- **DOCUMENT EXCERPT**:
[Begin]
I'm obsessed with the apocalypse. No joke.

I always carry a mini-emergency kit stuffed in an Altoids tin, and I know that if the apocalypse comes, my husband and I are supposed to meet at our apartment, grab our pre-packed bags, maybe the cat, and head for the hills. 

We own a Grundig self-powered radio with hand crank and charger for cell phones with various adapters. Survival manuals. Canned food. Bottled water. Check. Check. Check.

Zombies, watch out! We're armed. Nuclear attack? No prob--we've got pills for that.

But what if the apocalypse isn't zombies? What if it's not radiation poisoning we've got to be worried about? What if it's simply some giant celestial object bearing down on us?--I'd need several pills to handle that. 

Sounds improbable? Think again.

Illustration by LYNETTE R COOK

PLANET TO PLANET, DUST TO DUST

According to astronomers at UCLA, Tennessee State University and the California Institute of Technology, two terrestrial planets collided some 300 light-years from Earth, leaving an immense ring of dust surround its mature sun-like star.

"If any life was present on either planet, the massive collision would have wiped out everything in a matter of minutes — the ultimate extinction event," said co-author Gregory Henry, an astronomer at Tennessee State University (TSU). "A massive disk of infrared-emitting dust circling the star provides silent testimony to this sad fate."

"It's as if Earth and Venus collided with each other," said Benjamin Zuckerman, UCLA professor of physics and astronomy and a co-author on the paper.

"Astronomers have never seen anything like this before."

Actually, even they didn't see the planetary collision because it happened sometime in the past few hundred thousand years, a recent occurrence in the scope of the universe. 

The collision wasn't observed directly, but inferred by the massive amount of dust particles orbiting BD+20 307, a close binary star (two stars orbiting around their common center of mass) located in the constellation Aries.
[End]
- **DATA**:
[Begin]
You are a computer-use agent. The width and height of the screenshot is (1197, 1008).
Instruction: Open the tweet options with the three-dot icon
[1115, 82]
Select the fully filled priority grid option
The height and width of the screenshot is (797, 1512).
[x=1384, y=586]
[End]
- **REQUIRED WORK**: Resume the blog post about the planetary collision near BD+20 307, picking up after its final sentence. The listing has no connection to the text about the planetary collision.

- **WRITTEN REPLY**:
The two stars are very similar in mass, temperature and size to our own sun, except BD-2 307 is surrounded by one million times more dust than is orbiting our sun. That's more warm orbiting dust than any other sun-like star known to astronomers. 

Zuckerman, Henry, and Michael Muno, an astronomer at Caltech at the time of the research, studied BD-2 307, gathering X-ray data using the Chandra X-ray Observatory, a NASA launched satellite, and brightness data from one of TSU's automated telescopes in southern Arizona, hoping to discover the age of the star. 

Muno explained that early on in their research, they "expected to find that BD-2 307 was relatively young, a few hundred million years old at most." The massive dust ring surrounding the star suggested that it was in its final stages in the formation of the star's planetary system. 

However, astronomers Francis Fekel and Michael Williamson, also from TSU, provided additional spectroscopic data from another TSU automated telescope in Arizona, confirming that BD-2 307 was actually much older than originally thought. 

"The binary system appears to have an age of several billion years, comparable to our solar system," Fekel said. 

Apparently, the dust surrounding BD-2 307 orbits the binary system very closely, where dust typically cannot survive long. Large pieces are reduced to dust, and small pieces are pushed away by stellar radiation. Therefore, the dust-forming collision near BD-2 307 must have taken place rather recently. 

This sad tale of planetary demise has astronomers like Fekel wondering, "How do planetary orbits become destabilized in such an old, mature system, and could such a collision happen in our own solar system?"

SHOULD WE HEAD FOR THE HILLS?

Those fearing a celestial apocalypse can sleep a little more soundly with the knowledge that computer models predicting planetary motions, find a "small probability for collisions of Mercury with Earth or Venus sometime in the next billion years or more."

No word was mentioned of Mars. 

However, Zuckerman points out that major collisions have already occurred in our own backyard. Indeed, many astronomers believe our moon was formed from the grazing collision of two planets--the young Earth and a body about the size of Mars. The crash would have created vast amounts of debris, some of which condensed to form our favorite celestial nightlight. 

According to Zuckerman, the planetary collision in the BD-2 307 system puts Earth's collision with an asteroid, 65 million years ago, to shame. By comparison, he calls Earth's collision, "a mere pipsqueak."

That's the asteroid collision that many believe killed the dinosaurs. 

I think I'll still carry my emergency kit with me. But I'll leave the Hazmat suit at home.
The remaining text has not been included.